Ada'da giderek Osmanlı hakimiyetini azaltan bu tavizler de Rumlara yetmedi, 1888'de Rumlar tekrar ayaklandırıldı, Müslüman ahaliye tecavüzler başladı, Osmanlı asker göndererek ayaklanmayı bastırdı.1897'de bir Yunan birliği Hanya yakınlarında Ada'ya çıkarak Girit'in Yunanistan'a ilhakını ilan etti. Bu emrivaki üzerine Yunanistan'a savaş ilan edildi, Dömeke'de  ezici bir zafer kazanıldı, Batı'nın devreye girmesi, Rusya'nın savaş tehdidi bu zaferi siyasi bir zafere dönüştürmeyi engelledi. Büyük devletler, 1897'de Girit'i özerk ilan edip, Osmanlı askerinin çekilmesini istediler. 1898'de İngiltere ve ortakları Osmanlı askeri ve memurlarını zor kullanarak Ada'dan atıp, Yunan prensi Yorgi'yi Ada'ya vali yaptılar.1899'da Girit anayasası ve bayrağı kabul edilerek, Girit bağımsız bir devletçik haline getirildi,1908'de  de Girit meclisi Yunanistan ile birleşme kararı alarak,Yunanistan'ın bir parçası oldu. 1913 Londra ve Bükreş Anlaşmalarıyla da Ada kesin olarak Osmanlı'dan koptu.Böylece iki dilli, iki topluluklu meclisle başlayan ayrışma, Yunanistan'a katılmakla son buldu.

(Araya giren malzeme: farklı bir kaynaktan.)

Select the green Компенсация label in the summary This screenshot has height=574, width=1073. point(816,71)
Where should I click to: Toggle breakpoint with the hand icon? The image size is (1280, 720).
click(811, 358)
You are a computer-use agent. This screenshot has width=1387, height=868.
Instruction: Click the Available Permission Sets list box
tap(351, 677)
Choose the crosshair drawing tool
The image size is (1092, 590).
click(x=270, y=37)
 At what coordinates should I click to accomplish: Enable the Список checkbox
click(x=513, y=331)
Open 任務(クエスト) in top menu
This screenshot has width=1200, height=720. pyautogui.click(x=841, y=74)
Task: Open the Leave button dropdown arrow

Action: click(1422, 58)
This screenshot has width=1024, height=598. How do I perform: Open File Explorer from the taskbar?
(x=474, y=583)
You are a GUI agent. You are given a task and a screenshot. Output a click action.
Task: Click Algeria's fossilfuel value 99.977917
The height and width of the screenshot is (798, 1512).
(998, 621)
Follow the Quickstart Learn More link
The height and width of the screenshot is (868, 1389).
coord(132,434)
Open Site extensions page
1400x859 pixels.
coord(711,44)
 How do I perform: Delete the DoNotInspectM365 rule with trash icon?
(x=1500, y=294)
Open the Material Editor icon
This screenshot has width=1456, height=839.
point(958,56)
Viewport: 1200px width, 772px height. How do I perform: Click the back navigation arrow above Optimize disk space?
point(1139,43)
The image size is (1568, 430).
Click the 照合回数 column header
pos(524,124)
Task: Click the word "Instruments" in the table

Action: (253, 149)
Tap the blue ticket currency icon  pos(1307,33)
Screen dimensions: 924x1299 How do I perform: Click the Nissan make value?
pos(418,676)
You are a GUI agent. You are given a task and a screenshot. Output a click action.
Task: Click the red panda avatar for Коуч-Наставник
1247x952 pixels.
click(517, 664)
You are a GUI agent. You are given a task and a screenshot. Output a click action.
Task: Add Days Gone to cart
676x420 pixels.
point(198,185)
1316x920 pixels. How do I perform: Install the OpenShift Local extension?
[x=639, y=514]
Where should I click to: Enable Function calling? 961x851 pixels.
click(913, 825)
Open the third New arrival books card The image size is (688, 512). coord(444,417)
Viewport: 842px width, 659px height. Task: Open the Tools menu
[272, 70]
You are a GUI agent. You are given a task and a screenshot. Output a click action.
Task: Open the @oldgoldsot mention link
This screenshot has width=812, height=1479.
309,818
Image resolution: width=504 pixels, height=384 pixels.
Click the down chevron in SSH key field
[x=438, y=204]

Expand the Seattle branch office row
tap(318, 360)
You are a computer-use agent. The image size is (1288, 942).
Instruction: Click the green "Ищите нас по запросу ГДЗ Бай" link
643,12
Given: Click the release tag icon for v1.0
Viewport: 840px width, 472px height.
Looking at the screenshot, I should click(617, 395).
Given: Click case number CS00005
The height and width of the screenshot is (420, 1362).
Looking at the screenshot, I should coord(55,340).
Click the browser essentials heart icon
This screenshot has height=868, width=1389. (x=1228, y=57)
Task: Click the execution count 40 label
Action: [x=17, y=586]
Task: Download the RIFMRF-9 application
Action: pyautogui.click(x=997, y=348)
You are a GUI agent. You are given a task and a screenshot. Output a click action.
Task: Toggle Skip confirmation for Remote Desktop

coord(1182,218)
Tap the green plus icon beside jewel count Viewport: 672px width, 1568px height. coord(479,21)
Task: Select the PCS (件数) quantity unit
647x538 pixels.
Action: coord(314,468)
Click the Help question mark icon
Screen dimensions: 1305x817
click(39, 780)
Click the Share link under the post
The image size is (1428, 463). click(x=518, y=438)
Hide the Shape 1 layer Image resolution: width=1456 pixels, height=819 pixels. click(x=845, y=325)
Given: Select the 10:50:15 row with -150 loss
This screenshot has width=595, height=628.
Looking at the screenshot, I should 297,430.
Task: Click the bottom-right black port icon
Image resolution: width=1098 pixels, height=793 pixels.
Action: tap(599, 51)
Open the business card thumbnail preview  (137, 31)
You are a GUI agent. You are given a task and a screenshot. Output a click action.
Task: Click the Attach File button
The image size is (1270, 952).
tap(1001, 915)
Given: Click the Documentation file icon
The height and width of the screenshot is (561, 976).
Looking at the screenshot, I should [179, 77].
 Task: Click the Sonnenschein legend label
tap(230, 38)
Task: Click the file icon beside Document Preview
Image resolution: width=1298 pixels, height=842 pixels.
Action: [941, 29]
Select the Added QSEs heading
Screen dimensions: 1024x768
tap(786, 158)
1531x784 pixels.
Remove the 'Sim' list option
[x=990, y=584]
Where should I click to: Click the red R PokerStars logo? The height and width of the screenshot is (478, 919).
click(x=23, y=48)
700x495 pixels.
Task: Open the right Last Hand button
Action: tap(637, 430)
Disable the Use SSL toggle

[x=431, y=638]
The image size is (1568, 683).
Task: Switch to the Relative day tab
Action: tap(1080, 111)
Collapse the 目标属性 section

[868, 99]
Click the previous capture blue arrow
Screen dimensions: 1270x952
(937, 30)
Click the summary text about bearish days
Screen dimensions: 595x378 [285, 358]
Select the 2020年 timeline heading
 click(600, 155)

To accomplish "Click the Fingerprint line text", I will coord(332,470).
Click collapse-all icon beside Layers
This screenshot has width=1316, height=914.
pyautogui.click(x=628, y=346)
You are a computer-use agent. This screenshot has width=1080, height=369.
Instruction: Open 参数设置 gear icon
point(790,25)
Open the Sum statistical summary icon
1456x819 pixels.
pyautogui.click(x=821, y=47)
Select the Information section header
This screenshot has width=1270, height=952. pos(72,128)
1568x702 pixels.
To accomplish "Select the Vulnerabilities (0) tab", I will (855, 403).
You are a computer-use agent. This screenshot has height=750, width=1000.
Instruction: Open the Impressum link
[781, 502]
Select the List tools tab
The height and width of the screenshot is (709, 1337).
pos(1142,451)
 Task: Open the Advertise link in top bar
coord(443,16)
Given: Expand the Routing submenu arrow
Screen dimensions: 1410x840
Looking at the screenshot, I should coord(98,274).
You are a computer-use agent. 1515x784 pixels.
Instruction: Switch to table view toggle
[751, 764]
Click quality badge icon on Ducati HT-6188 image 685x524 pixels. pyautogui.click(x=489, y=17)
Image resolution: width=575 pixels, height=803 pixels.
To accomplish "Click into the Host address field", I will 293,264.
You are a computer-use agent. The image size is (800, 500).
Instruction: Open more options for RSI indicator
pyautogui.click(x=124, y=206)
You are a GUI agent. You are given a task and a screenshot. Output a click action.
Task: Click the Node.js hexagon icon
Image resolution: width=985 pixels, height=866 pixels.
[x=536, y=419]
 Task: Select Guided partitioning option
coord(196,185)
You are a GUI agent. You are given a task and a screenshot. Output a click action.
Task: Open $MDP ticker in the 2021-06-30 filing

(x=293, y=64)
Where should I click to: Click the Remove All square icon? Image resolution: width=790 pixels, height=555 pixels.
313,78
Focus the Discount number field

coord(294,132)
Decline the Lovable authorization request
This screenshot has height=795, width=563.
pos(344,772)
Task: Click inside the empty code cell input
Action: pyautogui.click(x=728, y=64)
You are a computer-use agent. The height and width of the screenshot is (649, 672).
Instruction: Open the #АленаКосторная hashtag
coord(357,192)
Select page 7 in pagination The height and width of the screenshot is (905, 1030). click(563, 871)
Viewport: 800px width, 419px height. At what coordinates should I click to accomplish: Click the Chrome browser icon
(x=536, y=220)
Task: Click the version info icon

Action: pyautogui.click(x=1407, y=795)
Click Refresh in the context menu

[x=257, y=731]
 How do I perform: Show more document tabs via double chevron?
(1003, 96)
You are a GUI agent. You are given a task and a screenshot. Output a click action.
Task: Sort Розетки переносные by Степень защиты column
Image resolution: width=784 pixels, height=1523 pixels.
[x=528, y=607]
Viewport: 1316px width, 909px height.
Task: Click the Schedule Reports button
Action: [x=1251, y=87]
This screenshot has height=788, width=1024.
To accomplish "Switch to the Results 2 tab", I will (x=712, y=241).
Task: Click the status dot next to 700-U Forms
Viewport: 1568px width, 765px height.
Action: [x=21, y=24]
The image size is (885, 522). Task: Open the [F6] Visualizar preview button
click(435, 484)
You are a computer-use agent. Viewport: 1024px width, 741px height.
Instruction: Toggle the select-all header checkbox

Tarihi tecrübeler, merkezden uzak, nüfusu etnik olarak karışık, akraba devlet veya devletlere yakın olan  toplulukların özerklik yoluyla kolaylıkla merkezi yönetim ve ana kütleden koptuklarını göstermektedir. Kıbrıs'ta da iki toplumlu devlet denenmiş, Yunanistan'ın Enosis (birleşme) emelleri ve Kıbrıs anayasasını yok sayması yüzünden bu iki toplumlu devlet yaşamamıştır. Bu ve benzeri olaylar devlet aklına özerkliğin  hangi sonuçlara neden olduğunu ilka etmiş olmalıdır.

Osman Öcalan, önceki gün bir gazeteciye yaptığı açıklamada, CB danışmanlarından birinin kendisiyle görüştüğünü söylüyor. Gazeteci, kırmızı bültenle aranmanız ne oldu deyince de" o aşıldı" diyor. (acaba televizyona çıkma karşılığında mı kırmızı bültenle araması kaldırıldı) İmralı'ya yeni kuryelerin gidip geldiği konuşuluyor, belli ki yeni bir çürüme ve çözülme süreci damıtılıyor.  Umarım geçmişte bakkal dükkanı yönetme kafasıyla yapılan yanlışlar bir daha yapılmaz, tarihin öğrettiklerinden ders alınır.Zira, tarihten kopuk akıl barışa değil, bölünmeye götürür.